I didn’t like what that meant but was determined to do as much as I could. I set the bar at 110 pounds for my first joker set and waited.
When I finally did the rep, it actually felt a little easier than 105 for some reason. Maybe I rested more. I certainly needed it. Also, I may have had too wide a grip on the bar. Narrowing it a little seems to help.
I set the weight up for 115, my current PR at that moment, rested and waited. When I finally attacked the barbell, 115 pounds went up, not easily, but it went.
I did the insane and increased the weight to 120. At this point, I’d only done two jokers and I normally do three or four. I figured what the heck.
I refilled my water bottle, returned it to the squat rack, and went back to use the john. Normally I don’t need to, but I must have been drinking more in than I was sweating out. This gave me a good long rest period.
I noticed my arms were shaking meaning they were pretty darn tired. C’mon, just one more set.
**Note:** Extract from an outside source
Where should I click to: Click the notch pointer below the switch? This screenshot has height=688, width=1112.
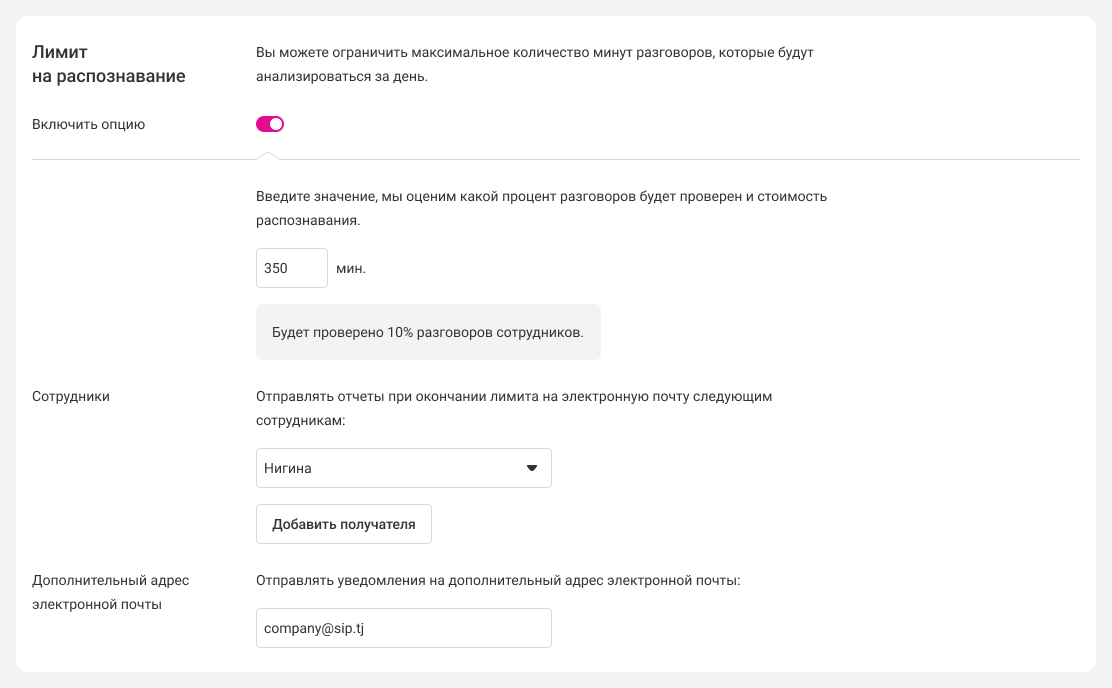(x=266, y=155)
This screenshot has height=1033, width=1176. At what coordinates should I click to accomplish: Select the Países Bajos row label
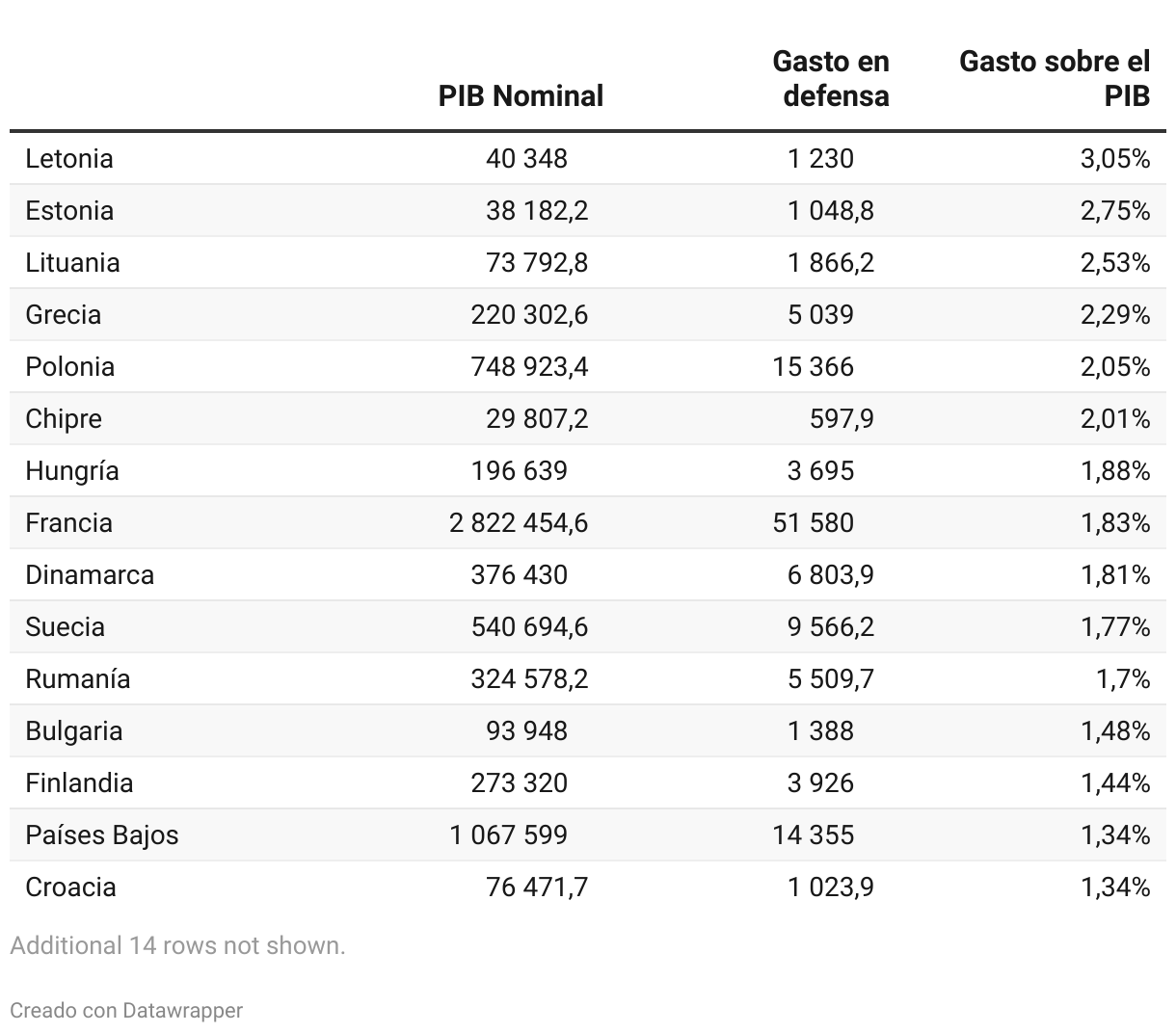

I got back to the rack and addressed the barbell. Did the lift out and walk back and pushed up. I thought I wasn’t going to make it for a second. It wasn’t the prettiest lift in the world and in fact, it looked really ragged, but then I was looking at myself in the mirror with my arms holding 120 pounds completely over my head.
I did it. A new PR and in one of my weaker lifts.
I had been toying with the idea of doing rack pulls since no one seemed to want the squat rack, but I figured I’d been successful in a lift I didn’t think I’d be able to do, so I called it. My lower back had taken enough punishment for one day.
I did my usual mobility work and headed out, having been at the gym a whole hour.
While I was stretching, I saw that Bicycle Guy was in the squat rack. Didn’t see that one coming, even though I know he uses it periodically.
I’m embarrassed to admit it, but I don’t know what he was doing is called. He started with the barbell in his hands but lowered down by his thighs. Then he lifts it to his chest, and then completes an overhead press.
Anyway, he did a bunch of those at what looked like 65 pounds or so. Guess he wanted the squat rack after all. Good thing I didn’t do rack pulls.
Now that I’ve gotten back home, had a proper breakfast (salmon omelet with onion and garlic), and have had a bit of rest, everything feels tired. My arms and legs certainly, but my whole body feels worked. My back isn’t sore anymore, or at least it’s not particularly noticeable.
Good thing I’m not lifting again until Thursday. Now if I can just get back on top of my cardio and calories.
In the middle of every difficulty lies opportunity.